A Demographic-Conditioned Variational Autoencoder for fMRI Distribution Sampling and Removal of Confounds
Anton Orlichenko, Gang Qu, Ziyu Zhou, Anqi Liu, Hong-Wen Deng, Zhengming Ding, Julia M. Stephen, Tony W. Wilson, Vince D. Calhoun, Yu-Ping Wang
TL;DR
This work introduces DemoVAE, a demographics-conditioned variational autoencoder that decorrelates fMRI functional connectivity (FC) latent features from subject demographics while enabling synthetic data generation conditioned on user-specified demographics. The model extends the VAE objective with multiple loss terms—$L_{Recon}$, $L_{Cov}$, $L_{Mean}$, $L_{Demo}$, and $L_{Guide}$—to enforce a diagonal latent covariance, zero-mean latents, and demographic-consistent sampling, thereby reducing demographic confounds in FC analyses. Trained and validated on the Philadelphia Neurodevelopmental Cohort and BSNIP datasets, DemoVAE can generate high-fidelity synthetic FC data and latent representations that preserve group differences yet minimize demographic leakage, enabling safer data sharing and harmonization. Experimental results show DemoVAE outperforms traditional VAEs and GANs in distributional matching, can recapitulate known demographic-group FC differences, and reduces correlations between FC and a broad set of clinical and demographic fields, with a few remaining associations related to schizophrenia symptoms and medication. Overall, DemoVAE provides a practical framework for demographically controlled FC analysis and synthetic data generation, with implications for data dissemination and demographic-confound mitigation in neuroimaging.
Abstract
Objective: fMRI and derived measures such as functional connectivity (FC) have been used to predict brain age, general fluid intelligence, psychiatric disease status, and preclinical neurodegenerative disease. However, it is not always clear that all demographic confounds, such as age, sex, and race, have been removed from fMRI data. Additionally, many fMRI datasets are restricted to authorized researchers, making dissemination of these valuable data sources challenging.
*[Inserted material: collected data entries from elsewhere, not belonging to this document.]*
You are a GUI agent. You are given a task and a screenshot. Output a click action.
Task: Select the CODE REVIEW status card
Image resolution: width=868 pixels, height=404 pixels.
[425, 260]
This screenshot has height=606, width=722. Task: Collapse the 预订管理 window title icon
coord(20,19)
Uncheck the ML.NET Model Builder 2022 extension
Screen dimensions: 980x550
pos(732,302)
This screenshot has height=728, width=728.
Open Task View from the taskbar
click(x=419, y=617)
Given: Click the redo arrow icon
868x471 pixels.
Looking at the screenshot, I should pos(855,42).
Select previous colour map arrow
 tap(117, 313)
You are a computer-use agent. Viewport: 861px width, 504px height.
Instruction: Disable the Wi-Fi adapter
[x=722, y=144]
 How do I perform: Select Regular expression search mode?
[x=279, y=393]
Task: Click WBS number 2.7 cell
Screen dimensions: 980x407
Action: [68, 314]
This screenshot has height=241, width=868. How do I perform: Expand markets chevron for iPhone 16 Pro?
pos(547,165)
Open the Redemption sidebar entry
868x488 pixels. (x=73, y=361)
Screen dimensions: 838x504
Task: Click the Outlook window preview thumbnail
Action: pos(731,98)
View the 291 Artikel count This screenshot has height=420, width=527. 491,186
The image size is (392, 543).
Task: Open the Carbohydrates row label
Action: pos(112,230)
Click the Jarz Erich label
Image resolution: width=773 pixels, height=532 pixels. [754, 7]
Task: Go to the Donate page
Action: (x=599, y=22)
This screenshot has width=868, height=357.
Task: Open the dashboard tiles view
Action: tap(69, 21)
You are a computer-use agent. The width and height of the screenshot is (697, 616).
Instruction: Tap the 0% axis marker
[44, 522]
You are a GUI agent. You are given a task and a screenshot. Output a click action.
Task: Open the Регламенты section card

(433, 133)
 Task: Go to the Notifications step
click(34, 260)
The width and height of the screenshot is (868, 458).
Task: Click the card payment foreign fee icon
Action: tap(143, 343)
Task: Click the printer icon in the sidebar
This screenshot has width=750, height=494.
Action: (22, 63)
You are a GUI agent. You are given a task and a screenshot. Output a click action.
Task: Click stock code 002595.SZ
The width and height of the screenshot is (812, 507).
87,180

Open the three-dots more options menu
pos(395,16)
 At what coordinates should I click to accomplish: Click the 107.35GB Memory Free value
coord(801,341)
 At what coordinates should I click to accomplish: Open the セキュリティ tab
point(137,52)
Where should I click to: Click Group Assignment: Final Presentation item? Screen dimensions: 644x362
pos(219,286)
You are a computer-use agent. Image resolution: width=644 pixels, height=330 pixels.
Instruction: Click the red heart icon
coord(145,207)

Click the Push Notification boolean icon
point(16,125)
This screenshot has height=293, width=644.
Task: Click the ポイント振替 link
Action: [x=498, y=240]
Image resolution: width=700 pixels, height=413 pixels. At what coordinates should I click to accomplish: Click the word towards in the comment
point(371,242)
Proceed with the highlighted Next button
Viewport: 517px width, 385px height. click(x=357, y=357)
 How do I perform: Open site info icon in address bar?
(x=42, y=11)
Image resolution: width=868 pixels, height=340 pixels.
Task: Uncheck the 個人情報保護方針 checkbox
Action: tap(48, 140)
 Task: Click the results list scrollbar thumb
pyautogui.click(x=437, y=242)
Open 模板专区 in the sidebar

Methods: We create a variational autoencoder (VAE)-based model, DemoVAE, to decorrelate fMRI features from demographics and generate high-quality synthetic fMRI data based on user-supplied demographics. We train and validate our model using two large, widely used datasets, the Philadelphia Neurodevelopmental Cohort (PNC) and Bipolar and Schizophrenia Network for Intermediate Phenotypes (BSNIP). Results: We find that DemoVAE recapitulates group differences in fMRI data while capturing the full breadth of individual variations. Significantly, we also find that most clinical and computerized battery fields that are correlated with fMRI data are not correlated with DemoVAE latents. An exception are several fields related to schizophrenia medication and symptom severity. Conclusion: Our model generates fMRI data that captures the full distribution of FC better than traditional VAE or GAN models. We also find that most prediction using fMRI data is dependent on correlation with, and prediction of, demographics. Significance: Our DemoVAE model allows for generation of high quality synthetic data conditioned on subject demographics as well as the removal of the confounding effects of demographics. We identify that FC-based prediction tasks are highly influenced by demographic confounds.